Bonne nouvelle, les carnets de commandes sont
pleins et la croissance est au rendez- vous pour les entreprises de
sous-traitance. Mais beaucoup ont du mal à maintenir leurs marges sous la pression
de la baisse de prix imposée par les donneurs d'ordres.
L'automobile est en berne, les relations avec les donneurs d'ordres sont de
plus en plus dures, Airbus envisage de diviser par six son panel de
fournisseurs directs... Et pourtant, chez les sous-traitants, la confiance
n'avait pas été aussi bonne depuis 2004. 74 % des entreprises interrogées par "
L'Usine Nouvelle " prévoient une croissance de leur volume d'activité l'an
prochain.

Les plus enthousiastes ? La
sous-traitance électronique et mécanique, avec respectivement 92 % et 82 %
d'entreprises qui ont une opinion positive pour 2008. Les premières profitent
d'un renouveau de leurs débouchés vers les biens de consommation.

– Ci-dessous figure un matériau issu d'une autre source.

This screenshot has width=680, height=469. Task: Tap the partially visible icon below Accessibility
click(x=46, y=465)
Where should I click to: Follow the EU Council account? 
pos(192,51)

Et parmi les
spécialistes de la mécanique, ce sont les fournisseurs de l'aéronautique, de
l'armement et de la défense qui sont les plus optimistes, motivés par les
commandes records enregistrées par les avionneurs.
Le diktat des clients...
Pour tous les secteurs, les carnets de commandes sont pleins. Ainsi, 88 % des
entreprises de notre panel estiment que ceux-ci sont satisfaisants, avec une
visibilité de plus en plus importante. Pour 43 % d'entre elles, le planning
production est correctement

chargé pour plus de six mois, contre 38 % l'an dernier. L'activité et les commandes
sont là, et bien là. Alors ou est le problème ?

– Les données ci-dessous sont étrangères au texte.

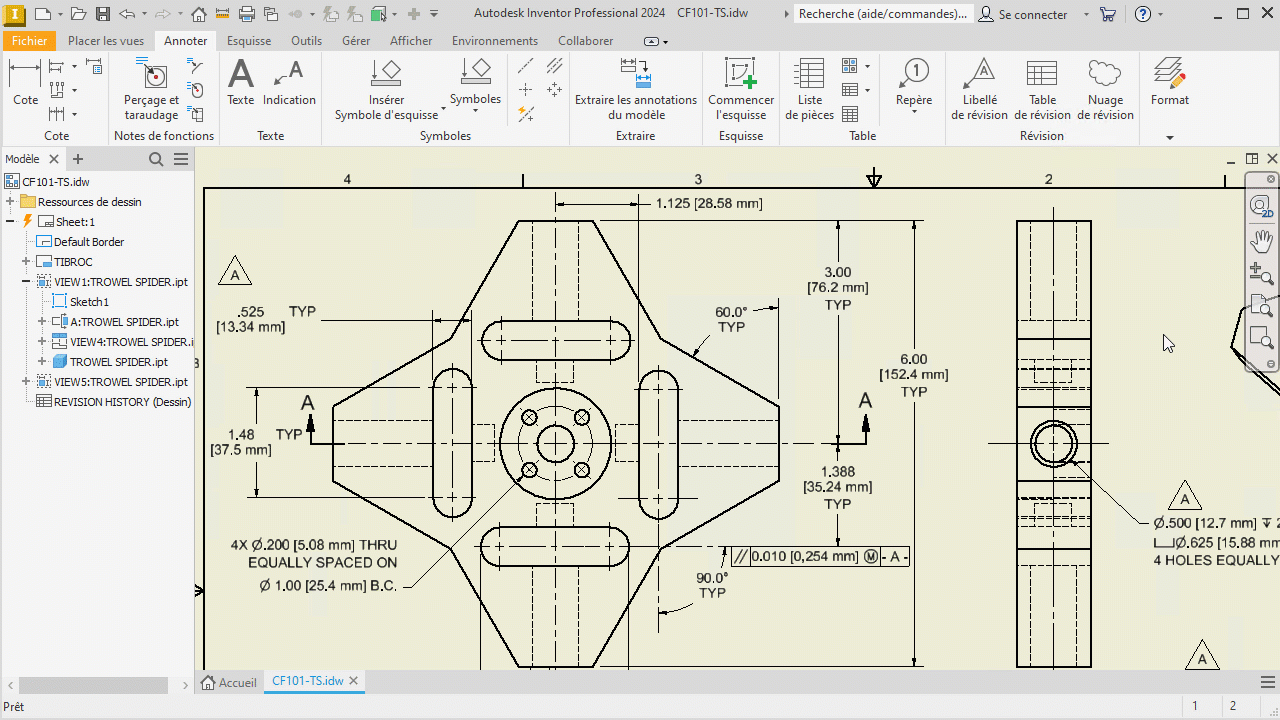Select the Table de révision tool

Le problème, c'est le diktat des clients. Diktat sur les conditions générales
d'achat, qui ont été imposées à 88 % des sous-traitants de notre enquête. Et
diktat sur les prix. Les constructeurs automobiles et les équipementiers
verrouillent leurs marges et serrent la ceinture de leurs fournisseurs. Les
plus touchés sont l'électronique et les plasturgistes. Pris en étau entre la
flambée des matières premières et les prix imposés par leurs clients, ils sont
respectivement 88 % et 79 % à regretter des prix trop bas. Pire ! Pour

52 % des fournisseurs de l'automobile, les prix
sont en baisse. Pour les autres, la situation n'est pas non plus mirobolante. A
deux exceptions près ! La chaudronnerie et la construction métallique, portées
par la forte demande d'équipements pour les secteurs de l'énergie et de la
pétrochimie, ont réussi à répercuter les niveaux de prix de l'acier et des
métaux. Pour 62 % des entreprises de ce secteur, les prix sont en hausse.
...entraîne le transfert dans les pays low cost
Le recours : rechercher les coûts les plus bas ailleurs. C'est la première
motivation de 69 % des entreprises qui ont décidé de délocaliser dans des pays low cost. Si, au total, elles ne sont que 29 % à avoir
entrepris cette démarche en 2007, certains secteurs ont été beaucoup plus
actifs. Les moulistes et des entreprises de l'électronique sont 67 % et 72 % à
avoir transféré des activités dans les régions à bas coût l'an dernier. Ont-ils
le choix ? PSA vise les 47 % d'achats en low cost en 2010, Faurecia et Valeo
comptent passer à 50 % et 70 % à la même échéance.
Virginie Lepetit
Comment a été réalisée
cette enquête
Cette enquête, menée de
mi-septembre à mi-octobre, a été réalisée par la rédaction de " L'Usine Nouvelle ", via un
questionnaire envoyé auprès d'un large échantillon de sociétés françaises de
sous-traitance : mécanique, plasturgie, travail des métaux, électronique... Les
résultats exploitables obtenus auprès de 259 entreprises de toutes tailles,
totalisant près de 14 milliards d'euros de chiffre d'affaires, ont été traités
par le cabinet parisien Socio Logiciels.
Nous remercions vivement les entreprises qui ont accepté de nous répondre.
NB : les totaux inférieurs à 100 % s'expliquent par les non exprimés.